EXTRACTED MATERIAL =
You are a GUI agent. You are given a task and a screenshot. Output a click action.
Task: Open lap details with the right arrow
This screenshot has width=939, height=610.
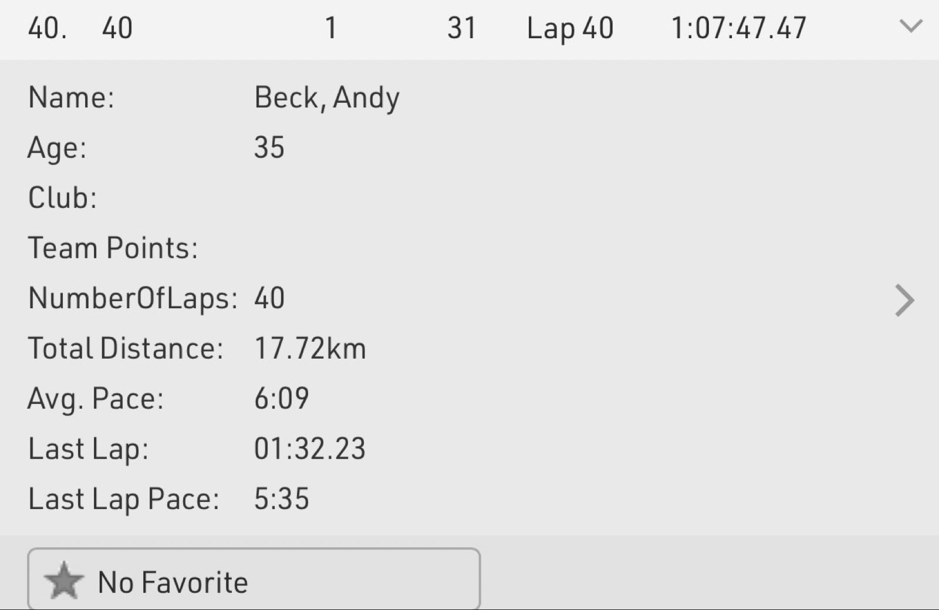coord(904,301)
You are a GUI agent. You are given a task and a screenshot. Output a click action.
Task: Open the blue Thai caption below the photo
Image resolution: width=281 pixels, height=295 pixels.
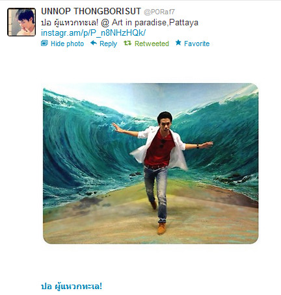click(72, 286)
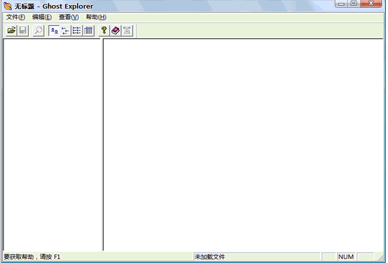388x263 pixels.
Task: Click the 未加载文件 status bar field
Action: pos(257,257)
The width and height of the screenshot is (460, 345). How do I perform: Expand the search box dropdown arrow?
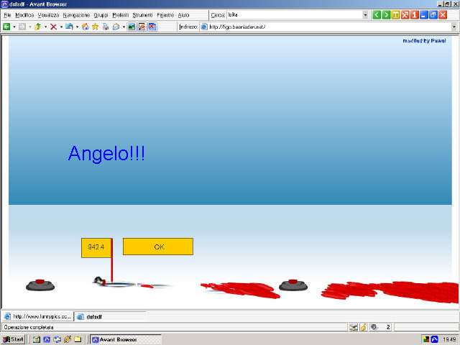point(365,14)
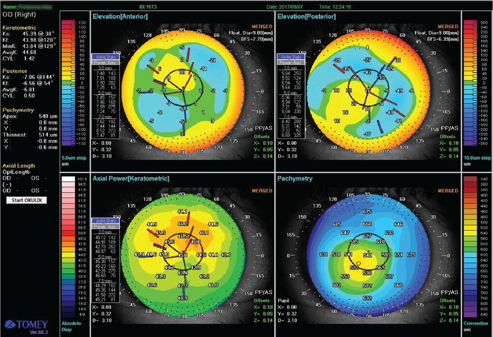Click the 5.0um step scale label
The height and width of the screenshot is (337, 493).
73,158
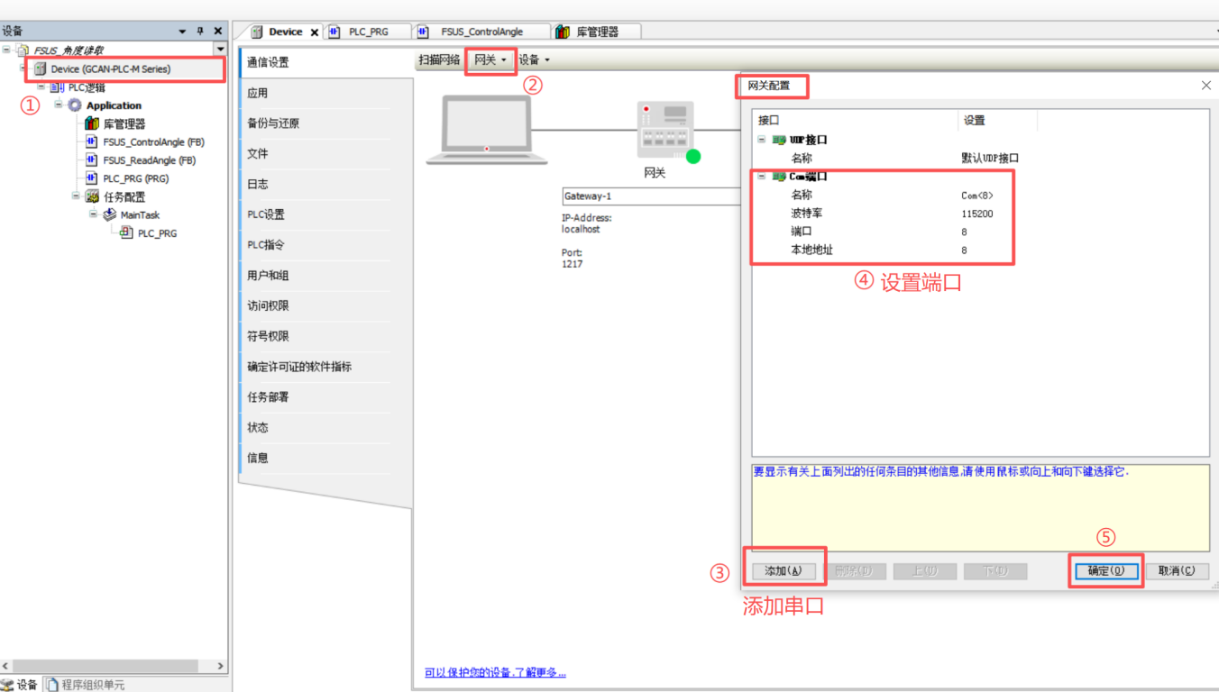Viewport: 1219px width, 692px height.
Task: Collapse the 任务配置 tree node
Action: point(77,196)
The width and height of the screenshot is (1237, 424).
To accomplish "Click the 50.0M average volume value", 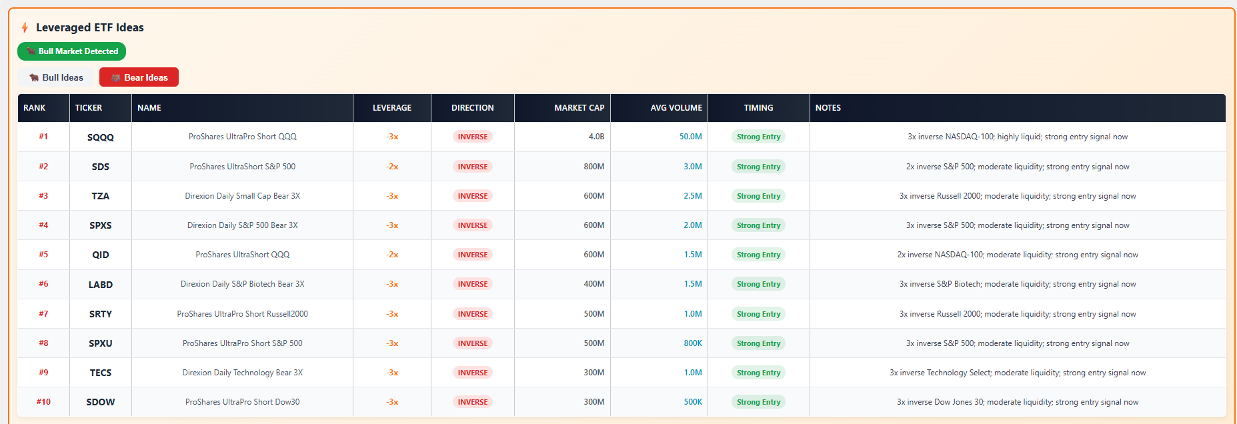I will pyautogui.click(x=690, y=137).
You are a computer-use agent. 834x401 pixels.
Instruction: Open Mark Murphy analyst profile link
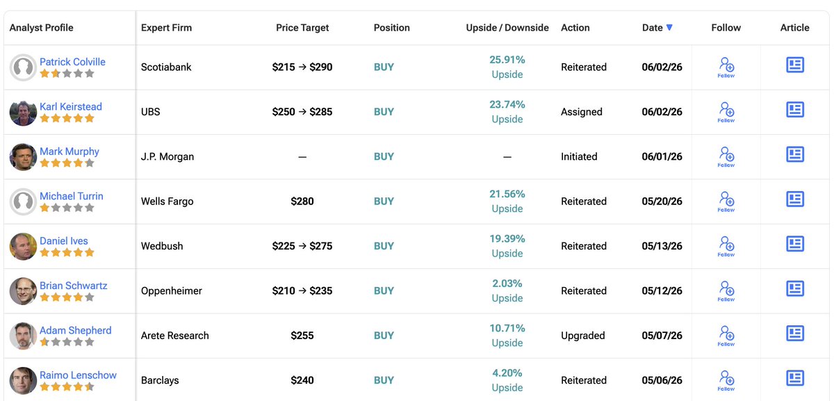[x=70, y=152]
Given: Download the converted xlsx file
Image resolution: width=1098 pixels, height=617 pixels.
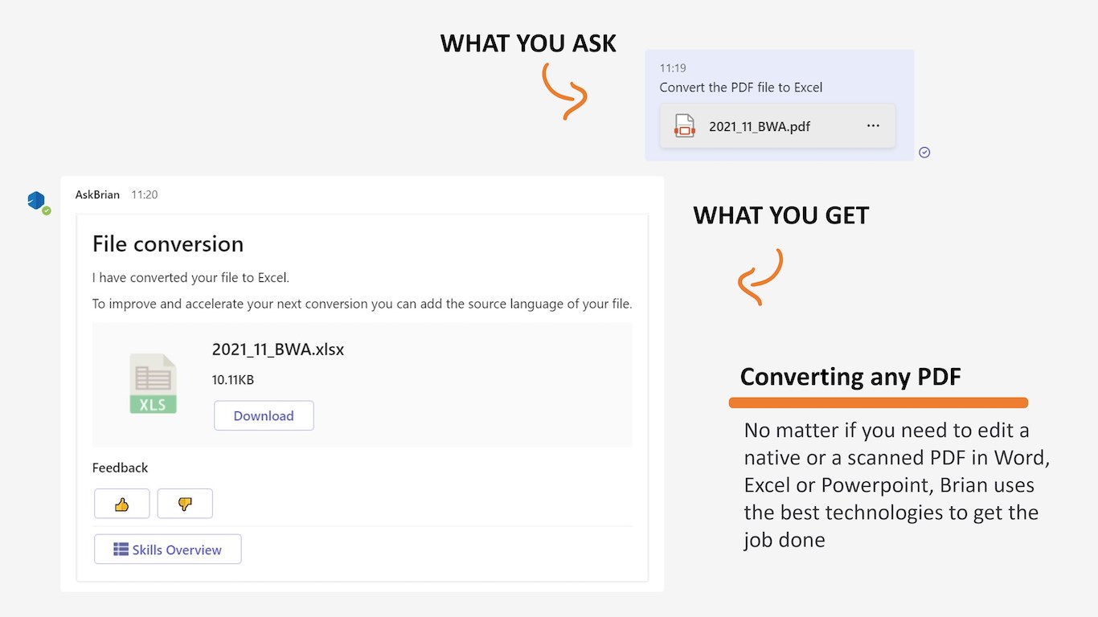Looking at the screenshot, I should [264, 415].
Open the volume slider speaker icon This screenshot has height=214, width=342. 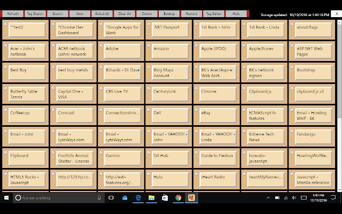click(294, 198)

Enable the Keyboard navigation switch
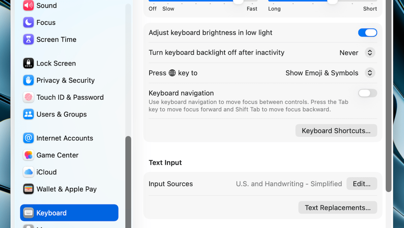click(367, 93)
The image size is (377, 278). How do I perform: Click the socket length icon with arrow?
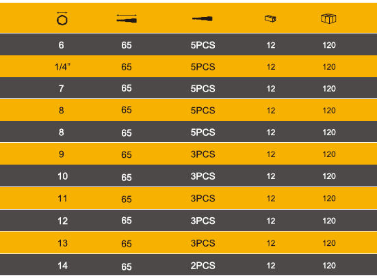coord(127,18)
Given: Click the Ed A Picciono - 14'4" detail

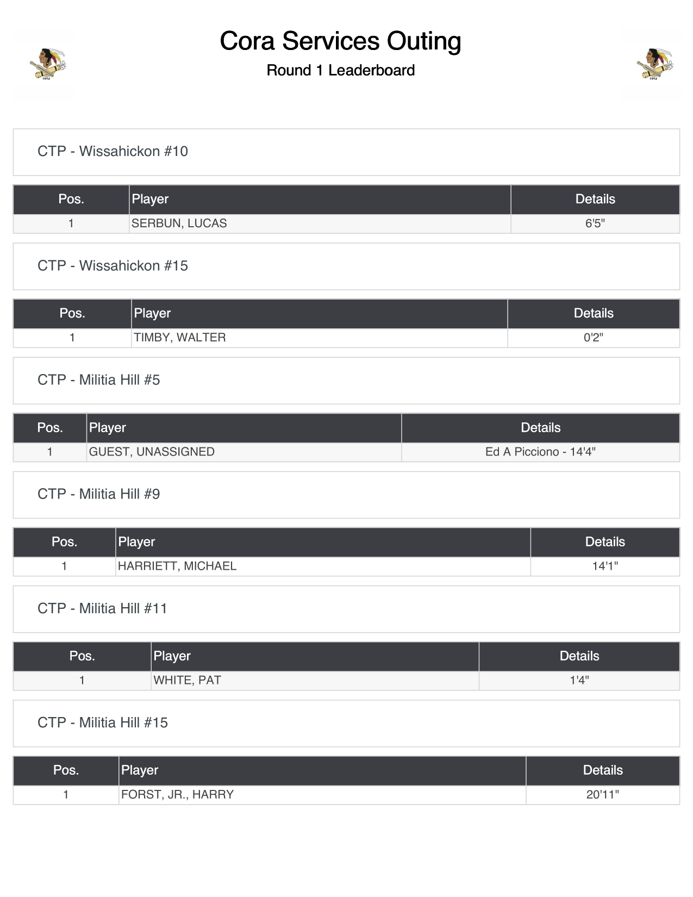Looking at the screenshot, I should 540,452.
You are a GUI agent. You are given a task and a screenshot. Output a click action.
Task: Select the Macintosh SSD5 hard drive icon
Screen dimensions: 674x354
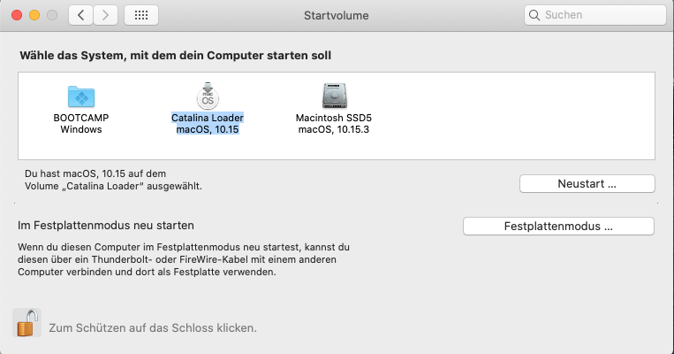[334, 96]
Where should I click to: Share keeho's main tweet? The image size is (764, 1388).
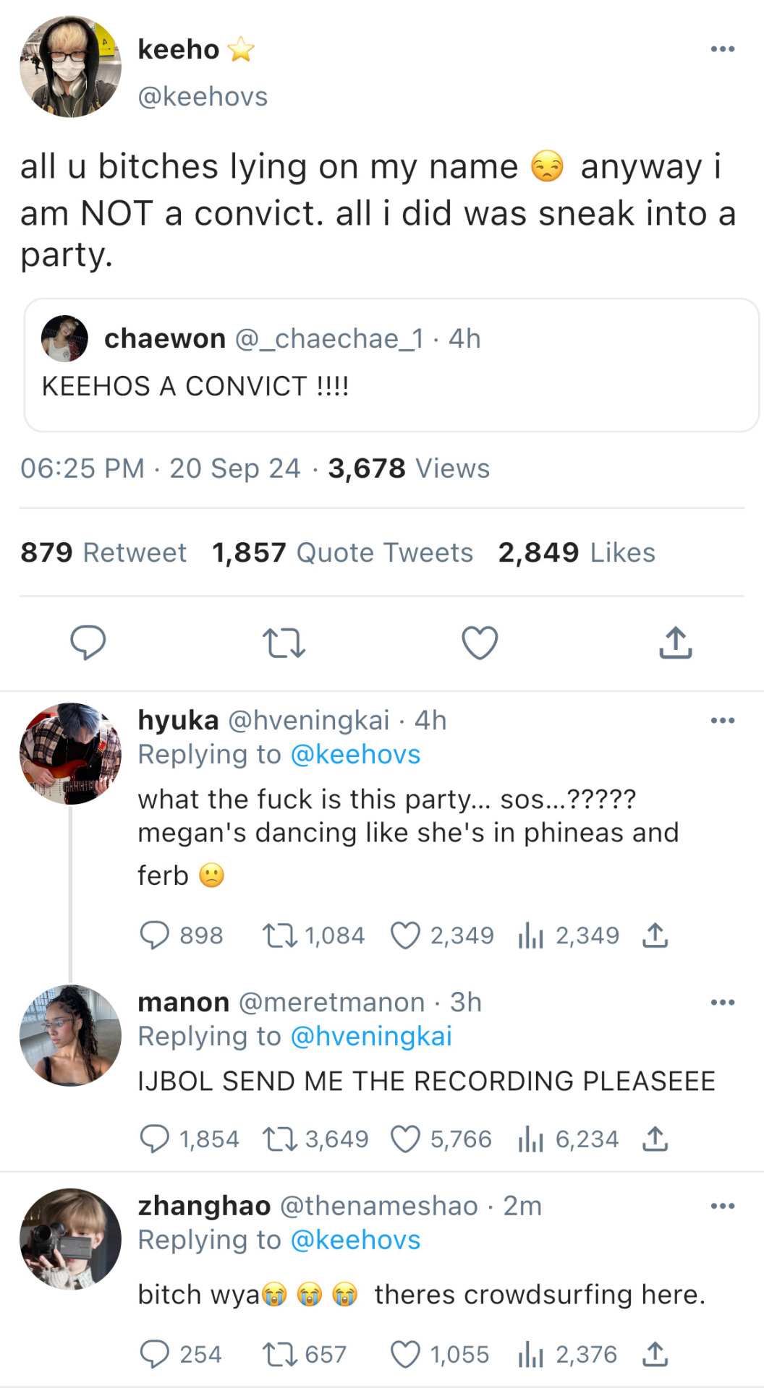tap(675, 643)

TO DO =
The expected output is the run of lines from the one containing "Task: Select the" to the last line of the listing above, both included, word for word and free of pictures.

EXERCISE OUTPUT =
Task: Select the Macintosh SSD5 hard drive icon
Screen dimensions: 674x354
[334, 96]
Where should I click to: Share keeho's main tweet? The image size is (764, 1388).
tap(675, 643)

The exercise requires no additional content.